Covenants were sealed in blood, even as the covenant with Moses was. For the covenant to stand, a sacrifice must be made. And this new covenant would be sealed, not with the blood of bulls and oxen, but with the blood of the Lamb of God, with Jesus’ very blood. It is his blood that is the guarantee of the promise that God will forgive our wickedness and remember our sins no more.

Jesus was telling us that through his blood, the relationship between God and man was being radically and fundamentally changed. And so The Lamb offers to us his true body and blood for us to literally eat and drink. It is a meal that marks the end of our slavery to sin.

Not only that, but it also nourishes us for our journey through the wilderness to the Promised Land. Just like the first Passover meal gave the Israelites the strength to get up, and leave their old life behind and strain forward toward a better tomorrow, so the Lord’s Supper empowers us too.

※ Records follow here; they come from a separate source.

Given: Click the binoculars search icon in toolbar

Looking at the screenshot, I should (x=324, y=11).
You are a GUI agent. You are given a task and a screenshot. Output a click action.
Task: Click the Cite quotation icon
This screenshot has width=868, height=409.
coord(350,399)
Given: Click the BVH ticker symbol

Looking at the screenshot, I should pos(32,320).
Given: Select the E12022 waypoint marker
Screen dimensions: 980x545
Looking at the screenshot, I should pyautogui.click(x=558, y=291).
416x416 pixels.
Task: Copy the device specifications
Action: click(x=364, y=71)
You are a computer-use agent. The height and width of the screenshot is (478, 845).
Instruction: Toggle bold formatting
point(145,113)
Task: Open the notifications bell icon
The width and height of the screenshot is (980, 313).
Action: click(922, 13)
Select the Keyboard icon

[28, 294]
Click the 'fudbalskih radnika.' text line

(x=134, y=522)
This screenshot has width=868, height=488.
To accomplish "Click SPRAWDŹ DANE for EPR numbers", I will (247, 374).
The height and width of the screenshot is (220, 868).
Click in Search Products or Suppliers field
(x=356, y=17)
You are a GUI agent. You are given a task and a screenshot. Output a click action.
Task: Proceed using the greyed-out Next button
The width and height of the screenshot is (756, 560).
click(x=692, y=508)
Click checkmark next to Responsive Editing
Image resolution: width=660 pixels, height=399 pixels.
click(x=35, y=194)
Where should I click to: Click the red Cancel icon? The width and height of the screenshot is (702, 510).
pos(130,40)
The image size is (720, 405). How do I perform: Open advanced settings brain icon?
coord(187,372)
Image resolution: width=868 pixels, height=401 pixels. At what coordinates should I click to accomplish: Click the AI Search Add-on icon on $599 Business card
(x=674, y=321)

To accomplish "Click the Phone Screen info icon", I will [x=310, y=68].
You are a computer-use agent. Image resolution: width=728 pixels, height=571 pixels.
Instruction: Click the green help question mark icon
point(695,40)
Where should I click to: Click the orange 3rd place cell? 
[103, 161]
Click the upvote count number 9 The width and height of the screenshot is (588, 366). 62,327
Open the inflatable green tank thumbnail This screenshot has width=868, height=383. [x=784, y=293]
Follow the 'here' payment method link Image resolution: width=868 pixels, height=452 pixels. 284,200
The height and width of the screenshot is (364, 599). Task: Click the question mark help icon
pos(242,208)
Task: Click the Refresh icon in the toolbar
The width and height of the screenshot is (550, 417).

The Christian journey is seldom an easy one, and although we know where we are ultimately going, there is a lot of struggle and uncertainty along the way. That’s why it is so important that we are fed by the Lamb of God. Without His Body and Blood, our own strength would give way long before we reach our destination.

So we join Jesus in the upper room, we draw near and take his very Body and Blood, and we remember the new covenant that God has made with us. We give thanks that He died in our place; that because of his blood shed for us death passes us over. We are brought out of our slavery to sin, and given the strength to face the wilderness of our world until we arrive at last in the Promised Land.